→ Input rows:
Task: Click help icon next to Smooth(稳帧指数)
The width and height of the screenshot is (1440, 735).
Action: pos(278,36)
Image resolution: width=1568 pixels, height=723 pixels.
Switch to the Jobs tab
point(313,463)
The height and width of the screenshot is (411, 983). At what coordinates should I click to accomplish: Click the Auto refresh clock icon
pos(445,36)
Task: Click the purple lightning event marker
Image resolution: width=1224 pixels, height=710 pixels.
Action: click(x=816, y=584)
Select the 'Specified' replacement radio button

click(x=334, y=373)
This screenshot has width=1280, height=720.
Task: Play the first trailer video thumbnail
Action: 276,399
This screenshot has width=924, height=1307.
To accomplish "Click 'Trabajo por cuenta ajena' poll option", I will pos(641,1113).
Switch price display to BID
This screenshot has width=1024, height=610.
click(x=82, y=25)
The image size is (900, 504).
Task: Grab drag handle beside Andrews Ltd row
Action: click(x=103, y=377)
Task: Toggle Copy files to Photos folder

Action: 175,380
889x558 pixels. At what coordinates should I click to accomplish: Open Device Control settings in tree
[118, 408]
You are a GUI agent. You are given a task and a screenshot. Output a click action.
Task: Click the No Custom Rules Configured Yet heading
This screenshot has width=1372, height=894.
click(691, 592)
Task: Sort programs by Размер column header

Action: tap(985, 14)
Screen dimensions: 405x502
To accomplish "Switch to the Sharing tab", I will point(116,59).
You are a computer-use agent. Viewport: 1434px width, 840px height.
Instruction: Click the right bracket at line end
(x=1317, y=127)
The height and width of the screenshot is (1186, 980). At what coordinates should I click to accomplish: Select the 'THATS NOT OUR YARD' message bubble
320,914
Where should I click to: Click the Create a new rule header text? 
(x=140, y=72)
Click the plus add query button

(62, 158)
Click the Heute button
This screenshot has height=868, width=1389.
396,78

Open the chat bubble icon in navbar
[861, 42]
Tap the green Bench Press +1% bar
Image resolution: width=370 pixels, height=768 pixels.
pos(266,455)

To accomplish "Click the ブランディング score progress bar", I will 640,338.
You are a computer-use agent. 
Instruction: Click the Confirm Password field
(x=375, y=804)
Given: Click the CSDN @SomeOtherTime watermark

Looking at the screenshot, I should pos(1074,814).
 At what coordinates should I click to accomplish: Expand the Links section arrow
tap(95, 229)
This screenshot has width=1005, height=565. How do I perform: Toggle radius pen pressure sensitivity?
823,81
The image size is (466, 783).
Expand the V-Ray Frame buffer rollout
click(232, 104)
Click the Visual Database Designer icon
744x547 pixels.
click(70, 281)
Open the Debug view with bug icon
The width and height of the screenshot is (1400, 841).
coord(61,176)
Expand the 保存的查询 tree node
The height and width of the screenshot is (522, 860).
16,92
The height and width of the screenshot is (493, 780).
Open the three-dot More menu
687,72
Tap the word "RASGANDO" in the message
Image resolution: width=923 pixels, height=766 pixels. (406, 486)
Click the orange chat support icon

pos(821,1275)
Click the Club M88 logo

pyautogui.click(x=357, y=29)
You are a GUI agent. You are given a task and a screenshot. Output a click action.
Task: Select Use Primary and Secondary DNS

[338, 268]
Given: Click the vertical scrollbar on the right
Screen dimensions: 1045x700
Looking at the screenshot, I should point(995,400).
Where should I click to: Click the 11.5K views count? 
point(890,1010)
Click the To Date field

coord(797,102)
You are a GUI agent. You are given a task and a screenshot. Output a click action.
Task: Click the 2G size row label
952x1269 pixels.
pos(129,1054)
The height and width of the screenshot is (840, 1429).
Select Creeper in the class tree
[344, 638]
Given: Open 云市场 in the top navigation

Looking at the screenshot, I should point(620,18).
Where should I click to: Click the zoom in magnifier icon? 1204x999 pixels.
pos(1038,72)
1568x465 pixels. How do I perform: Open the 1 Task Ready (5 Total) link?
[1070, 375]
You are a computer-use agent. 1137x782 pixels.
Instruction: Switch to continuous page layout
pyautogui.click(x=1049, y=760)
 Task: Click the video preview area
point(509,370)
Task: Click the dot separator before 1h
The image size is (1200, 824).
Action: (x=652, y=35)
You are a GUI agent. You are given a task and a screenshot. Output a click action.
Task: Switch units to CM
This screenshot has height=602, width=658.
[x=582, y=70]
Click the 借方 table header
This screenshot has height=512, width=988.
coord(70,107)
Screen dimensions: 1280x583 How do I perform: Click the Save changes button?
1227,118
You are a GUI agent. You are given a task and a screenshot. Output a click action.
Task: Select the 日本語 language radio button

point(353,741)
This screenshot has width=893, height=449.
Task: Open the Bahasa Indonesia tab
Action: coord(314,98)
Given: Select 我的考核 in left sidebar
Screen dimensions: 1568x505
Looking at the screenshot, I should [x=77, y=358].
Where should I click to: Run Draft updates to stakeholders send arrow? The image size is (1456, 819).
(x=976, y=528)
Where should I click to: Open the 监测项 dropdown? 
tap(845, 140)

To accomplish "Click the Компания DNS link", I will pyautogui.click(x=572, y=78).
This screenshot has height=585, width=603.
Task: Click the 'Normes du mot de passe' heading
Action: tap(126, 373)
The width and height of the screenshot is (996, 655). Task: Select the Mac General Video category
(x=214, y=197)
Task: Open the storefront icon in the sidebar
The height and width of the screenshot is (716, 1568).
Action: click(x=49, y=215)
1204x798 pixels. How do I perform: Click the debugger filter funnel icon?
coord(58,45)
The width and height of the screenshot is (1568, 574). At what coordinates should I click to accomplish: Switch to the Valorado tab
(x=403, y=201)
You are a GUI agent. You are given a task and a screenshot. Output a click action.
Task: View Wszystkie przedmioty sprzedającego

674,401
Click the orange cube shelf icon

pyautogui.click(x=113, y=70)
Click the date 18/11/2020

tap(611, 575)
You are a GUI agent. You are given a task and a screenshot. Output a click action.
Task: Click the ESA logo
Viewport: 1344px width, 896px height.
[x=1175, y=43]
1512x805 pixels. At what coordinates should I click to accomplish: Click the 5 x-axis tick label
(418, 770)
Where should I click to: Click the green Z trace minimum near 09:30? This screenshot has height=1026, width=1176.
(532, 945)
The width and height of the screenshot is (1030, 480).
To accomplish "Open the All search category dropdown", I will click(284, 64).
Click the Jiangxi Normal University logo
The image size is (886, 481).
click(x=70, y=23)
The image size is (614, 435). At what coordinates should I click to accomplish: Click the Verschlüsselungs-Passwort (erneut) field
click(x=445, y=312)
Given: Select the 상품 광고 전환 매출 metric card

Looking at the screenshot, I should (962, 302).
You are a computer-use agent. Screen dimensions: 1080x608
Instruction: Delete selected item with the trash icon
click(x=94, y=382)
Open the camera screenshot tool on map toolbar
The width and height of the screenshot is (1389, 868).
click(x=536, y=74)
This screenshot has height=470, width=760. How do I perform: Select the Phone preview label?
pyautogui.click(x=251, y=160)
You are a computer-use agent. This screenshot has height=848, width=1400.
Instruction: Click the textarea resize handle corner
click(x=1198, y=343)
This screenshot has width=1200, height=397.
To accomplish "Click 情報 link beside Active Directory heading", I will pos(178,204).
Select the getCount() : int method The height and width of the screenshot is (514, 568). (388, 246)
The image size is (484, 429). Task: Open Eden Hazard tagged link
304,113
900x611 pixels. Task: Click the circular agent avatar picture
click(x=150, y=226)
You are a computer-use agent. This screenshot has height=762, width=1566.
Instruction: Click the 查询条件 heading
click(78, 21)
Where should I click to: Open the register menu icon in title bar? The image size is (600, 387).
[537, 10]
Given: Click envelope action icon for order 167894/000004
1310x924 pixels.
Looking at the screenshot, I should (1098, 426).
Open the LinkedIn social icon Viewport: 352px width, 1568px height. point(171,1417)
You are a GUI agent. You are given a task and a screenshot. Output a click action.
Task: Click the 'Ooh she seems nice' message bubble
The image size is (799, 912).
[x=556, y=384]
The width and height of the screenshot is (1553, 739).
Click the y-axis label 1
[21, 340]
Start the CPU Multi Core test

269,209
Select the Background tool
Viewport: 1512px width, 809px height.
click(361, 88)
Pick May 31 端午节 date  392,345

→ The task: Extract the rows verbatim, starting at the line containing "Select the Background tool" and ending at the last line of the rows, both included.

→ Response to this exercise:
Select the Background tool
Viewport: 1512px width, 809px height.
click(361, 88)
Pick May 31 端午节 date  392,345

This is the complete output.